The Ronald Paterson dress with the fan shaped insert on top and the corresponding pleats in the skirt makes me swoon. It's art, it's sculpture, it's fantasy, and, no doubt, it's a bitch to sew. This dress isn't something to be mass produced by virtual slave labor in the Marianas and peddled at Wal-Mart, or to be worn by a 10 lb. actress sporting 20 lbs. of implants. (There should be a law prohibiting implants larger than the implantee's head.) In fact, this dress shouldn't really be worn by a woman with much bosom at all, whether natural or enhanced. No, it's a paeon to the chic small B-cup . Small ladies everywhere, rejoice!

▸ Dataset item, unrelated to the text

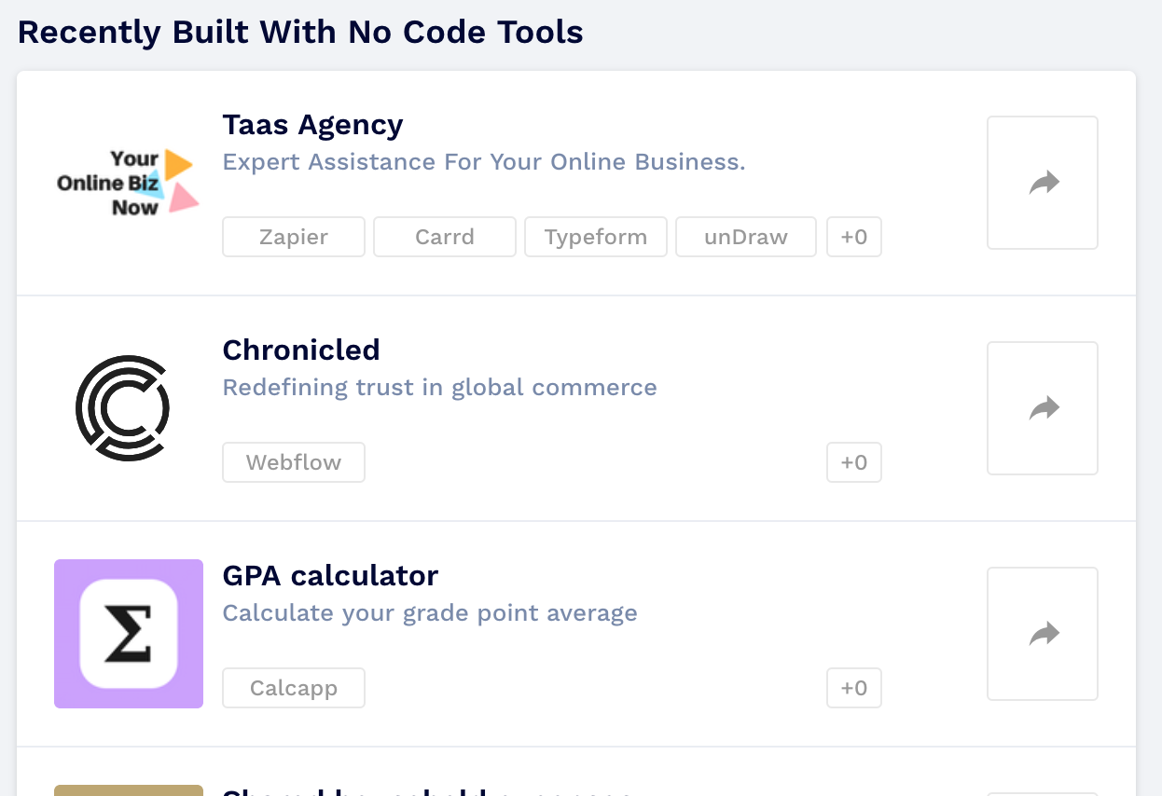This screenshot has height=796, width=1162.
Task: Expand the +0 tags for Taas Agency
Action: pyautogui.click(x=854, y=237)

This Jean Desses pattern could be worn by a slightly more voluptuous woman, but not too much, and probably not from this pattern, which like the Robertson dress is a vintage 10, bust 31. But my goodness, no matter what size, look how that bosom is packaged: there's an underbust seam, gathers, a bow. The whole effect is one of feminine curves without showing an inch of skin, and frankly, if one's ribs can be counted through one's decolletage, covered is a way better look.
Sometimes I worry that I'm turning into an old fart because I want women, and especially women who are constantly being photographed, to cover up. Dammit. But so many women who are always parading their parts about just don't look as good as they think they do or that US and Star magazines tell us they do. I think I'm perfectly justified in preferring a pretty, imaginatively designed and constructed dress to a pair of unleashed Frankenboobs. And aren't these dresses just so darn pretty?